Thread: pg_dump/pg_restore seem broken on hamerkop

pg_dump/pg_restore seem broken on hamerkop

From
Tom Lane
Date:
Buildfarm member hamerkop has been failing in the pg_upgrade regression
test for the last several days.  The problem looks like this:

command: "C:/buildfarm/build_root/HEAD/pgsql.build/contrib/pg_upgrade/tmp_check/install/bin/pg_restore" --port 50432
--username"Administrator" --exit-on-error --verbose --dbname "postgres" "pg_upgrade_dump_12145.custom" >>
"pg_upgrade_dump_12145.log"2>&1
 
pg_restore: connecting to database for restore
pg_restore: [archiver (db)] Error while INITIALIZING:
pg_restore: [archiver (db)] could not execute query: ERROR:  invalid byte sequence for encoding "UTF8": 0x93

I can't help noticing that this started immediately after commit
0eea804 "pg_dump: Reduce use of global variables".  No idea why
the issue is only showing up on this one animal.
        regards, tom lane



Re: pg_dump/pg_restore seem broken on hamerkop

From
Tatsuo Ishii
Date:
> Buildfarm member hamerkop has been failing in the pg_upgrade regression
> test for the last several days.  The problem looks like this:
> 
> command: "C:/buildfarm/build_root/HEAD/pgsql.build/contrib/pg_upgrade/tmp_check/install/bin/pg_restore" --port 50432
--username"Administrator" --exit-on-error --verbose --dbname "postgres" "pg_upgrade_dump_12145.custom" >>
"pg_upgrade_dump_12145.log"2>&1
 
> pg_restore: connecting to database for restore
> pg_restore: [archiver (db)] Error while INITIALIZING:
> pg_restore: [archiver (db)] could not execute query: ERROR:  invalid byte sequence for encoding "UTF8": 0x93
> 
> I can't help noticing that this started immediately after commit
> 0eea804 "pg_dump: Reduce use of global variables".  No idea why
> the issue is only showing up on this one animal.

I guess one of possibilities is there's garbage in memory which is
related to restore the process. If so, coverity may be able to find
something.

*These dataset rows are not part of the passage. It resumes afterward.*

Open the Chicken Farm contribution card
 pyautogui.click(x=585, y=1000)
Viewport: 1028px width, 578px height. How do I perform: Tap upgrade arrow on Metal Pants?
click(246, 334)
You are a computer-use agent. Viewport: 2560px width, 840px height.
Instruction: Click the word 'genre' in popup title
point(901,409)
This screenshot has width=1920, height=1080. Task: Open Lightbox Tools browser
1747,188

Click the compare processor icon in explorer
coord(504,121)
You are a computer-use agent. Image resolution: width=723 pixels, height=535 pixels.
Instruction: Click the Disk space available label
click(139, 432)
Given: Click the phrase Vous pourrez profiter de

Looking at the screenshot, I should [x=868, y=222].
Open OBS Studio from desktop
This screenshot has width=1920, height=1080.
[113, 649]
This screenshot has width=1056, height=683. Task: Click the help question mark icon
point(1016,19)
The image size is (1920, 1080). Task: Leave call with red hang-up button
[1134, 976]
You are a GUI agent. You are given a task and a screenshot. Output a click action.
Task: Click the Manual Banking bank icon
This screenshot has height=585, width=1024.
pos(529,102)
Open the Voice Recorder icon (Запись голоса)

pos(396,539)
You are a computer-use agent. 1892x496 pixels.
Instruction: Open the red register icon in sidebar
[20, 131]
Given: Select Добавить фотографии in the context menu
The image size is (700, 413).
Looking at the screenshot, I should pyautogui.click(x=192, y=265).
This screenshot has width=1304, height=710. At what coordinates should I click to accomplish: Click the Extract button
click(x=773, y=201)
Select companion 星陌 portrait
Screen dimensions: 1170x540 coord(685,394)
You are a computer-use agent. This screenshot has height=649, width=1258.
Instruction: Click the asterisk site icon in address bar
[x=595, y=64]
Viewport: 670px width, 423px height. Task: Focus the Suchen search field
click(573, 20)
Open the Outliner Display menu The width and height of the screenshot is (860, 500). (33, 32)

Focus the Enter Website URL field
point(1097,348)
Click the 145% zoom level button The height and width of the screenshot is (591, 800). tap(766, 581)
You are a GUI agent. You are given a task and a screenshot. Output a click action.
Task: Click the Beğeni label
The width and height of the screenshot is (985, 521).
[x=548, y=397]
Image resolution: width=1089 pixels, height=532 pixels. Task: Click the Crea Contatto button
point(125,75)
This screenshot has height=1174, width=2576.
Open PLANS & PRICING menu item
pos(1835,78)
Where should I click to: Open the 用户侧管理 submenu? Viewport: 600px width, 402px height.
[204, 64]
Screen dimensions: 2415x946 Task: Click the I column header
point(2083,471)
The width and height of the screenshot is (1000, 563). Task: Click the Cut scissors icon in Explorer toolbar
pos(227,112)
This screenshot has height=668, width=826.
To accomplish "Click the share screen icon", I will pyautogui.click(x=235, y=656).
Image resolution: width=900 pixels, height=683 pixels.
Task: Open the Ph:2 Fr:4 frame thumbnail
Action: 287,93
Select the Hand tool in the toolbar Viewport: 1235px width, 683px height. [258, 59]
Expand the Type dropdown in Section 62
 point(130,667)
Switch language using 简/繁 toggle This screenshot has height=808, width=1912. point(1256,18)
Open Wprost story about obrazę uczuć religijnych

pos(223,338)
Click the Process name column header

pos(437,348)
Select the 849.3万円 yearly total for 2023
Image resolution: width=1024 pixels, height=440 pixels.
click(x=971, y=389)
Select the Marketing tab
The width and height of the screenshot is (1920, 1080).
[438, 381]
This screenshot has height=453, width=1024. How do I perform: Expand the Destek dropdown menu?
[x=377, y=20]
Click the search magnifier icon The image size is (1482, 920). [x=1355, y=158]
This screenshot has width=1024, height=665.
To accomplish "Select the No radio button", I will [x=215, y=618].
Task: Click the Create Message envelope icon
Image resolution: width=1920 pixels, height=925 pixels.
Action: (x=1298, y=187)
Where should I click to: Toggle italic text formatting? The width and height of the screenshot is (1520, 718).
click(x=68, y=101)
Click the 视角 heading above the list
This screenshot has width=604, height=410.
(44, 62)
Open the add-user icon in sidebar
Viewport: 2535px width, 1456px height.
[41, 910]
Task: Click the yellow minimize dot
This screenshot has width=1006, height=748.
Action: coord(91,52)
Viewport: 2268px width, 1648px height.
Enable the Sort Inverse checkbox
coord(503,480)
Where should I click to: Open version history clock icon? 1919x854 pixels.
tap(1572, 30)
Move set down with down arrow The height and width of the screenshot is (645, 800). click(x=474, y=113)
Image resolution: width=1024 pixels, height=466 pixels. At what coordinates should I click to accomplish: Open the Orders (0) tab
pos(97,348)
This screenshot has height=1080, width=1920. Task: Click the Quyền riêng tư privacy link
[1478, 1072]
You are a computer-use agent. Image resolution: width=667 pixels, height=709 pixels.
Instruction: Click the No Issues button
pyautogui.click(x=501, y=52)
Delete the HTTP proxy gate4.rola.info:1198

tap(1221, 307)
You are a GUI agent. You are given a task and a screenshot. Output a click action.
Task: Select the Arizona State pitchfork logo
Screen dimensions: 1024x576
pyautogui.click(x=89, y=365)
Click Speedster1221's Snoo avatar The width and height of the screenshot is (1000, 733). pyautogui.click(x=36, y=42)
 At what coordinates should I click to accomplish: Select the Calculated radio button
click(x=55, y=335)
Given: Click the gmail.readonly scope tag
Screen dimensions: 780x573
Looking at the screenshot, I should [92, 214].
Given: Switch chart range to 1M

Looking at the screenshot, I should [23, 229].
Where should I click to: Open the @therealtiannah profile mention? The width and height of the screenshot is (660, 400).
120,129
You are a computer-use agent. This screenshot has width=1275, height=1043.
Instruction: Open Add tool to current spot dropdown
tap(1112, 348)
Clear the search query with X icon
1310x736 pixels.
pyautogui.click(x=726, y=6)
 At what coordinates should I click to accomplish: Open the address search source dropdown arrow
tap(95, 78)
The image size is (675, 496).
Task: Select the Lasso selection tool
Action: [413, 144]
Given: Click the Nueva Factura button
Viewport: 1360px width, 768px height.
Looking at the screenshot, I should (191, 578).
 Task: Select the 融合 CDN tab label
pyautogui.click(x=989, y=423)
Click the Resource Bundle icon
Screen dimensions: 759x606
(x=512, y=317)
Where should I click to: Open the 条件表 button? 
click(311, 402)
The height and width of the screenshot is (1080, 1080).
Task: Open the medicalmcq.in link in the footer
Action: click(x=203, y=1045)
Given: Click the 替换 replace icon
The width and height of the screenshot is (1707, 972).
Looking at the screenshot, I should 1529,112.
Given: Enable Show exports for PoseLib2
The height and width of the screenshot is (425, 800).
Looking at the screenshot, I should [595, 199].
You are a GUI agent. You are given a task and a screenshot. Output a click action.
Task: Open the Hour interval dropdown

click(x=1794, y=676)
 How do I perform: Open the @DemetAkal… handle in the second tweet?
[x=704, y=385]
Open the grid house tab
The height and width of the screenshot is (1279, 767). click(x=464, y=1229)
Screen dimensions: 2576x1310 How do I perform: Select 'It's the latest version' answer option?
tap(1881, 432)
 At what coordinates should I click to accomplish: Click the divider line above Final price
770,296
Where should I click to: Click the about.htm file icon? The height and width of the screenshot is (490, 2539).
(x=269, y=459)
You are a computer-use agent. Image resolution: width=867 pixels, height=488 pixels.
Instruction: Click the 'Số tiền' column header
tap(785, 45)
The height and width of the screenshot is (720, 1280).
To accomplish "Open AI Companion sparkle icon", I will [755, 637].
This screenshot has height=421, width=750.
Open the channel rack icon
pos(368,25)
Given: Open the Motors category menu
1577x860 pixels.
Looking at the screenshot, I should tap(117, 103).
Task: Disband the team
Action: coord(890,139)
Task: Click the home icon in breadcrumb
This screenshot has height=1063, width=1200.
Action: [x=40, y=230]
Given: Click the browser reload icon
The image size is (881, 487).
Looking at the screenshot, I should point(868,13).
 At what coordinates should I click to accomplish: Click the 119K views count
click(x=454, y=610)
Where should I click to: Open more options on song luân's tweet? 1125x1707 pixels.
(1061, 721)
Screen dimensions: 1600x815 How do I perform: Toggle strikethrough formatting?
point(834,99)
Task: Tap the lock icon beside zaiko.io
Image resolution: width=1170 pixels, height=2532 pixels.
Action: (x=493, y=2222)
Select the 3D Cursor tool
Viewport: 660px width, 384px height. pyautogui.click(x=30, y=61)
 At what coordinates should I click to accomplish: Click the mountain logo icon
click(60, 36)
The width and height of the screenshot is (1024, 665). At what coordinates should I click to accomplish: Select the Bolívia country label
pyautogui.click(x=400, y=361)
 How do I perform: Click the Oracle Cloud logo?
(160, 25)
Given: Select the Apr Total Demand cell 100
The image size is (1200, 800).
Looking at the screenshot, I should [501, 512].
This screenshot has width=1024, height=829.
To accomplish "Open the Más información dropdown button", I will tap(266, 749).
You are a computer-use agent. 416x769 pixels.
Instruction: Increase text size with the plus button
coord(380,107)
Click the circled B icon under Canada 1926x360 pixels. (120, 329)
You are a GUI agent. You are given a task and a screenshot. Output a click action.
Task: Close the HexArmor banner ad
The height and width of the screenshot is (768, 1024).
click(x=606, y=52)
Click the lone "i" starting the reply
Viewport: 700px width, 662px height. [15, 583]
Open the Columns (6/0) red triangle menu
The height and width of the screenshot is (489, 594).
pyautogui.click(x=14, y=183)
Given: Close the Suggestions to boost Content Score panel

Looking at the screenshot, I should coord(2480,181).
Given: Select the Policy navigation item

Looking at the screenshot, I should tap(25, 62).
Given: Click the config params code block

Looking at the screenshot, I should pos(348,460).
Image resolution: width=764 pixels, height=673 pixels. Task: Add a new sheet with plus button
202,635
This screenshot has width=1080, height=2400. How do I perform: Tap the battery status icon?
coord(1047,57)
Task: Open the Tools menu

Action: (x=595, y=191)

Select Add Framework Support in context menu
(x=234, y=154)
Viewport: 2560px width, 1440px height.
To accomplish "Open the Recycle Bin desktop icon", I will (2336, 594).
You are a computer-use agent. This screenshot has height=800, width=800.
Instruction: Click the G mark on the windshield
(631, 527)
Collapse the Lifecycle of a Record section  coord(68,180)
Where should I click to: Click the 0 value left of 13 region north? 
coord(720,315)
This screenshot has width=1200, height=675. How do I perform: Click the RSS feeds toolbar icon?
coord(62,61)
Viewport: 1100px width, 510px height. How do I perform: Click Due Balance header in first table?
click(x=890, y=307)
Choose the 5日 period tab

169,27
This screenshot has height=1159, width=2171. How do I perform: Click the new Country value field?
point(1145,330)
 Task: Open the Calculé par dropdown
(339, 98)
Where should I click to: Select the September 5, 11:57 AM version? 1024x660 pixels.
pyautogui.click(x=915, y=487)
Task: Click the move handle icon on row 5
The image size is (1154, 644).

The last coverity analysis was Oct 12. The commit 0eea804
was made on Oct 14. So let's see what new coverity scan reports...

Best regards,
--
Tatsuo Ishii
SRA OSS, Inc. Japan
English: http://www.sraoss.co.jp/index_en.php
Japanese:http://www.sraoss.co.jp



Re: pg_dump/pg_restore seem broken on hamerkop

From
Tatsuo Ishii
Date:
>> Buildfarm member hamerkop has been failing in the pg_upgrade regression
>> test for the last several days.  The problem looks like this:
>> 
>> command: "C:/buildfarm/build_root/HEAD/pgsql.build/contrib/pg_upgrade/tmp_check/install/bin/pg_restore" --port 50432
--username"Administrator" --exit-on-error --verbose --dbname "postgres" "pg_upgrade_dump_12145.custom" >>
"pg_upgrade_dump_12145.log"2>&1
 
>> pg_restore: connecting to database for restore
>> pg_restore: [archiver (db)] Error while INITIALIZING:
>> pg_restore: [archiver (db)] could not execute query: ERROR:  invalid byte sequence for encoding "UTF8": 0x93
>> 
>> I can't help noticing that this started immediately after commit
>> 0eea804 "pg_dump: Reduce use of global variables".  No idea why
>> the issue is only showing up on this one animal.
> 
> I guess one of possibilities is there's garbage in memory which is
> related to restore the process. If so, coverity may be able to find
> something. The last coverity analysis was Oct 12. The commit 0eea804
> was made on Oct 14. So let's see what new coverity scan reports...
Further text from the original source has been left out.